Before he joined the Payson Police Department, Officer Alex Knighton hated cops.

He never intended to become a police officer, but over the years he couldn’t shake the feeling that he needed to join the police academy.

“That was one of the biggest blessings of my life was getting into this field,” Knighton said.

He graduated from the academy in July 2017 and started working in Payson the same month. But one year later his wife, Kara, was diagnosed with cancer.

When the officers at the Payson Police Department heard the news, they rallied to cover shifts, collect donations and offer support to one of their newest officers.

“Had I been with any other department, I believe they would have supported me, but not like the support I have within the Payson community,” Knighton said.

In November, at 28-years-old, Kara Knighton was diagnosed with an aggressive form of Ewing-like sarcoma.

At the time, she worked as an entitlements manager at the gas station franchise Maverick. She traveled across the nation and worked with cities to approve new locations for gas stations.

But in June, she found a small lump on her leg and went from walking slowly to using a cane to riding in a wheelchair. She could only sleep for 30 minutes every night in an upright position with her legs down.

Each time she typed in her symptoms in Google, the search result pointed to cancer. But her husband did not believe it until after the results from an MRI in November.

“She’s never going to let me live that down. She knew from the get-go and she’s never going to let me forget it,” Alex Knighton said with a laugh.

Doctors believed the cancer is an extremely rare anomaly since the stage IV cancer did not meet every marker for Ewing’s sarcoma.

“It was kind of a sigh of relief the moment we finally figured out what it was called. We could give it a name other than the curse words we had been calling it,” Alex Knighton said.

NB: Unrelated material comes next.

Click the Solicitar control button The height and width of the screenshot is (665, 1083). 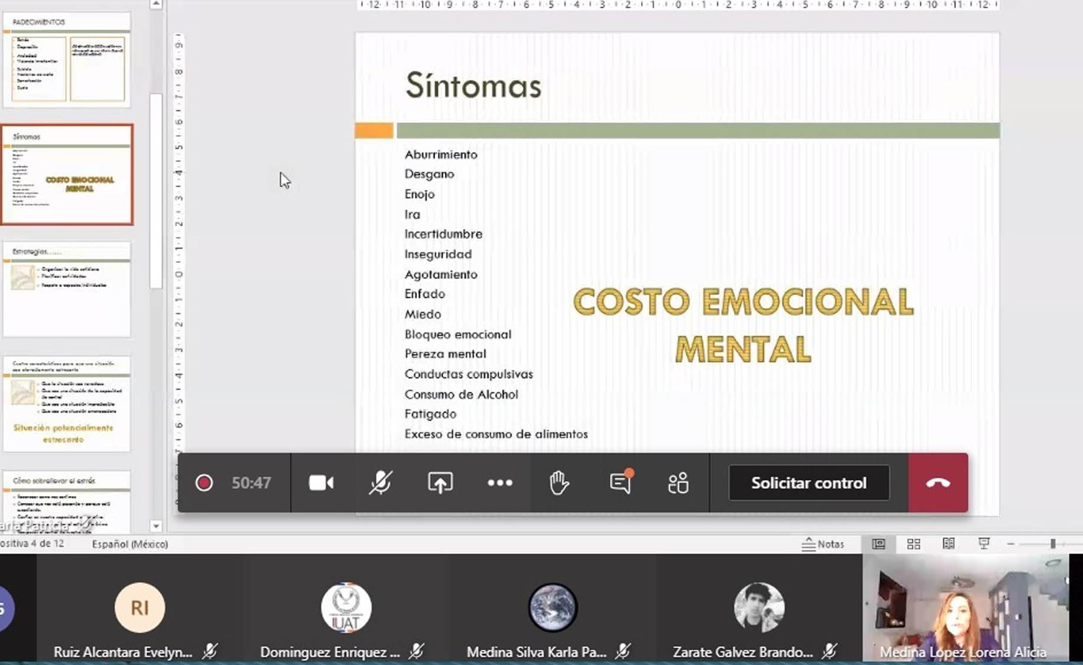click(808, 483)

He first met Kara in high school at South Jordan and sat behind her in an English class. He always thought she hated him, but next May is their seventh year marriage anniversary.

At the time of the diagnosis, Kara Knighton only had a 15 percent chance of recovery.

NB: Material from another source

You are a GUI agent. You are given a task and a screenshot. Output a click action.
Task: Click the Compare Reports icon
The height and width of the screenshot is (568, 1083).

“It takes a lot to get emotions to rise out of a cop,” Alex Knighton said. “All those fears and everything else just piling on, and then all of a sudden I get a text message from my sergeant.”

The same day of the diagnosis, Sgt. Austin Cobbley texted Knighton and asked if the Police Department could create different charity accounts to collect donations for the cancer treatment.

The department posted a message on Facebook asking for donations through PayPal, Venmo and an America First Credit Union charitable account. As of Friday, the Facebook post had been shared almost 600 times.

“Within minutes, if not seconds of that (post) going up, my phone starting blowing up. Emails, texts, messages, Facebook posts, Venmo, everything,” Alex Knighton said. “The monetary donations, in all honesty, is what is helping us survive.”

The department is also donating funds from a facial hair charity event that lasts from October through December.

So far, Alex Knighton estimated the total donations were around $8,000 and helped the couple pay for diagnostics and chemotherapy treatment.

Officers also volunteered to cover shifts whenever he needed to drive his wife to the Huntsman Cancer Institute in Salt Lake City.

Alex Knighton specifically remembered one instance when an officer relieved him halfway through a 14-hour shift so he could go home and help his wife with a medical emergency.

“This line of work is all about service,” Cobbley said. “When Officer Knighton started working for the Police Department, it was obvious he had this unrivaled energy and enthusiasm to serve the citizens of Payson.”

The chemotherapy treatment has been going well, and last week Kara Knighton started using a walker to move around the hospital.

“The moment that you joined a law enforcement agency is the moment your family grew to 800,000 plus,” Alex Knighton said. “It’s never proven so true.”